The problem: An exact reprint of the listing is required, with no pictures included.

------------

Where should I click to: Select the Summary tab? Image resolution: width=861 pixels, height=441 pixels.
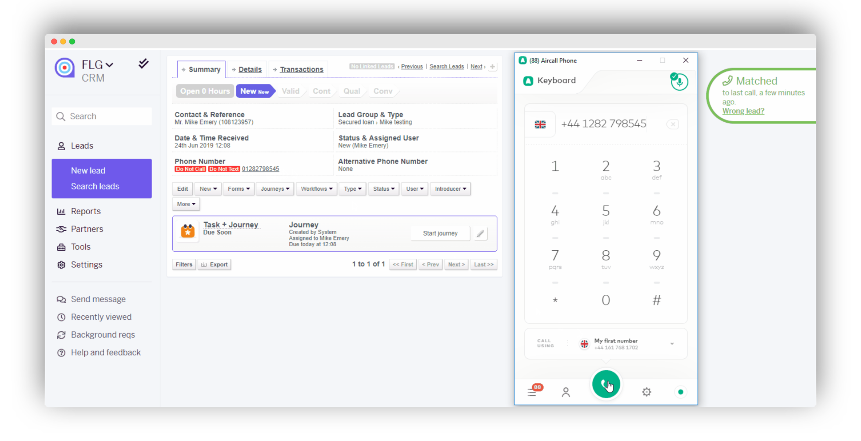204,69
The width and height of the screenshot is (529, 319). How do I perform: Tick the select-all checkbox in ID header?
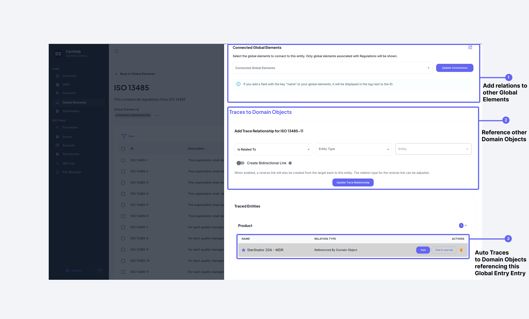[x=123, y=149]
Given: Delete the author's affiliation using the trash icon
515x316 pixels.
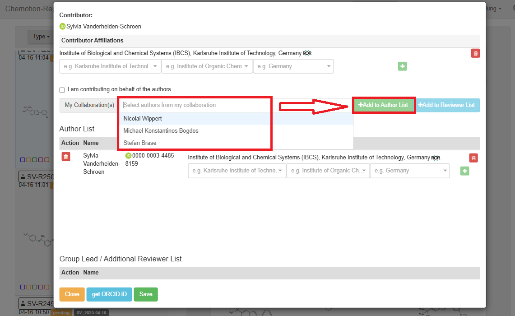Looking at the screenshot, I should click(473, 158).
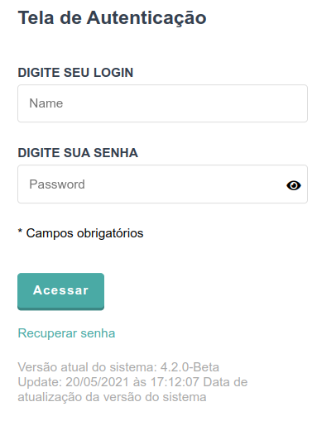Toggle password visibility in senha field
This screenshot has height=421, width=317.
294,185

------------

Answer space:
Where should I click to: Select the Summary tab? Image resolution: width=861 pixels, height=441 pixels.
204,69
The width and height of the screenshot is (529, 319). How do I perform: Tick the select-all checkbox in ID header?
[x=123, y=149]
Given: Delete the author's affiliation using the trash icon
515x316 pixels.
Looking at the screenshot, I should click(473, 158).
Toggle password visibility in senha field
This screenshot has height=421, width=317.
294,185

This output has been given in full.